The Eight Bells is a pub in Fulham High Street, close to the northern end of Putney Bridge.

The Eight Bells was the site of an early dog show, with a toy spaniel show in 1851.

In 1886, the original wooden Fulham Bridge was replaced by Putney Bridge to the west, and the Eight Bells received compensation for the loss of trade, as that end of Fulham High Street now became a quiet cul-de-sac.

From 1886 to 1888, Fulham Football Club used the pub as a changing room, as they played at the nearby Ranelagh House until that site was used for housing.

In 1986, Kenneth Erskine, the Hammersmith-born serial killer known as the Stockwell Strangler, raped and strangled his final victim, Florence Tisdall, an 83-year-old widow around the corner in Ranelagh Gardens Mansions, but any cries for help would have been drowned out by a disco at the Eight Bells to celebrate the wedding of Prince Andrew and Sarah Ferguson.

== History and Name ==

The public house was originally licensed as The Blue Anchor in 1629. Over the next century, it evolved to become The Anchor, then The Anchor and Eight Bells, before finally being shortened to The Eight Bells by around 1754.

Entries provided:
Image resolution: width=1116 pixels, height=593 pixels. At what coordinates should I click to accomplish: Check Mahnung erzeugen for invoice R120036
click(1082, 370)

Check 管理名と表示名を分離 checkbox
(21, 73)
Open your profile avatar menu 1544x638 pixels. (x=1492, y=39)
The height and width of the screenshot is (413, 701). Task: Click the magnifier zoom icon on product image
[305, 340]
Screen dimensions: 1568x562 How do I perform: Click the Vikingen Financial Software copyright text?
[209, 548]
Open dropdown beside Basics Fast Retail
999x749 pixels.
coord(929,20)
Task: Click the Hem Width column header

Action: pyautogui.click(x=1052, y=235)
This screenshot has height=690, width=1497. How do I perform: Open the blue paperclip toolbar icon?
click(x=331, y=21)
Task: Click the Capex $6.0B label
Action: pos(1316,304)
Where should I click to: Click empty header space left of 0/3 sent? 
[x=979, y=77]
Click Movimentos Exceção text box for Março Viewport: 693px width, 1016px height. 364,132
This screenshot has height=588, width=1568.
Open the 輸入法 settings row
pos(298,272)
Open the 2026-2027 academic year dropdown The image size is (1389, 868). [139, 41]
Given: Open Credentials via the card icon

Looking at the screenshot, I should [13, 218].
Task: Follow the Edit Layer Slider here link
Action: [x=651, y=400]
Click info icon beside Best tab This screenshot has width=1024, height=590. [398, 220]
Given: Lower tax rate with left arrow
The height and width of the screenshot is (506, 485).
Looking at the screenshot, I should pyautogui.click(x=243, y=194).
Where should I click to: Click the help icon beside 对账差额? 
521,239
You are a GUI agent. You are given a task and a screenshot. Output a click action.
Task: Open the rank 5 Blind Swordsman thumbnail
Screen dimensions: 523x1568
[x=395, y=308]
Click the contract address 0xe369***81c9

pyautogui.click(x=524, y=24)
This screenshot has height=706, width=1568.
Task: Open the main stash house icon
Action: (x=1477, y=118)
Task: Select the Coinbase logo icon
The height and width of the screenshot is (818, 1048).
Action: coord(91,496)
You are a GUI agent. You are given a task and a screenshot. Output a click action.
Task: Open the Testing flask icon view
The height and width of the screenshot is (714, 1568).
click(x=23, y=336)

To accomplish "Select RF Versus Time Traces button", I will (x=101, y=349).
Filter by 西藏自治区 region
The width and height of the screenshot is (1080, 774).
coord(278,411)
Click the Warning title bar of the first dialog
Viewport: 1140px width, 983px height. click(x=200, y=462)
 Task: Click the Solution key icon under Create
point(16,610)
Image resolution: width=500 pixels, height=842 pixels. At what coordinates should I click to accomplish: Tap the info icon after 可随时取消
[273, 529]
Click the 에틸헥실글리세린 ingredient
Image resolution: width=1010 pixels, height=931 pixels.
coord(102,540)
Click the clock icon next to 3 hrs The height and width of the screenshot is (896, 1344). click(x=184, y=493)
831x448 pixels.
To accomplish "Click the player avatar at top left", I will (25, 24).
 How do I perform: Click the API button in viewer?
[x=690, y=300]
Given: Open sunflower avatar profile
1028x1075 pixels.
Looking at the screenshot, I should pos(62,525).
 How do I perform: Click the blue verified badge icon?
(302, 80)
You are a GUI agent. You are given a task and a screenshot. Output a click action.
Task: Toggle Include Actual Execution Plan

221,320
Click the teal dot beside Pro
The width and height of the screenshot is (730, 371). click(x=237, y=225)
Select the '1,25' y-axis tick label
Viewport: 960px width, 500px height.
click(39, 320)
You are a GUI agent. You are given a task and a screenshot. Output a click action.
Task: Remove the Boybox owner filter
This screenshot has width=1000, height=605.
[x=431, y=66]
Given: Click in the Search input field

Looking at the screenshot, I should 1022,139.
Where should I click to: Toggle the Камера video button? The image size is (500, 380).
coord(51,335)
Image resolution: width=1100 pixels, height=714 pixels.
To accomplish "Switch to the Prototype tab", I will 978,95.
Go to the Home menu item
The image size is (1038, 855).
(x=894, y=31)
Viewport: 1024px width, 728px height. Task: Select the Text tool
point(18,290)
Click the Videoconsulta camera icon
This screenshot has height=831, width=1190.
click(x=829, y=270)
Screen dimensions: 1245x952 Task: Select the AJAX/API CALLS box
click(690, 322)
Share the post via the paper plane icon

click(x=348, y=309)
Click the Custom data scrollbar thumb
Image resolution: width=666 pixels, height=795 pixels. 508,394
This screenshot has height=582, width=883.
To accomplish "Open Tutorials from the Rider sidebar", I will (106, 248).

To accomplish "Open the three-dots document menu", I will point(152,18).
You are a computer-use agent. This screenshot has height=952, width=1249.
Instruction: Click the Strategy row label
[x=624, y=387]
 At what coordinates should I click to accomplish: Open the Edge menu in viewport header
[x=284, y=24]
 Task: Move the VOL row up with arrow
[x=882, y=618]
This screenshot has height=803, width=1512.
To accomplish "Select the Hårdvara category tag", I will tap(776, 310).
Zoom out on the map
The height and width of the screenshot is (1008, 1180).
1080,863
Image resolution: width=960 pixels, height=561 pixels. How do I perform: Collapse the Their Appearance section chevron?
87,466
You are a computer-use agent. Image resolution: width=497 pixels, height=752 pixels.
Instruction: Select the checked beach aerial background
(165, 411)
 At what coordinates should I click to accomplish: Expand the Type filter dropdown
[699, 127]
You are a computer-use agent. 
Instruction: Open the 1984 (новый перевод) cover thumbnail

Problem 1: What names has the pub held over time, according to the passage about the Eight Bells pub? List each name once, from the original license onward.
Problem 2: Continue the passage about the Eight Bells pub from where it stops.

Written answer 1:
The Blue Anchor
The Anchor
The Anchor and Eight Bells
The Eight Bells

Written answer 2:
The name The Eight Bells directly refers to the nautical timekeeping system used on ships in the 18th Century. Sailors divided the 24-hour day into four-hour duty watches. A ship's bell was struck every half-hour. Therefore, eight bells signified the completion of a full four-hour watch, indicating it was time for one crew to go off duty and the next watch crew to take over. This connection is proven by the pub's previous names. The pairing of the anchor and the watch-bells firmly cements its historical identity as a maritime and river-traveller tavern.

The ship's watch system divides the 24 -hour day into six 4-hour periods as follows:

- First Watch, 8pm to Midnight
- Middle Watch, Midnight to 4am
- Morning Watch, 4am to 8am
- Forenoon Watch, 8am to Noon
- Afternoon Watch, Noon to 4pm
- The Dog Watch, 4pm to 8pm

The Dog Watch was further divided into First and Second watches of two hours, each indicated by eight bells on completion, so that the crews moved through the watches and did not end up doing the same watches repeatedly.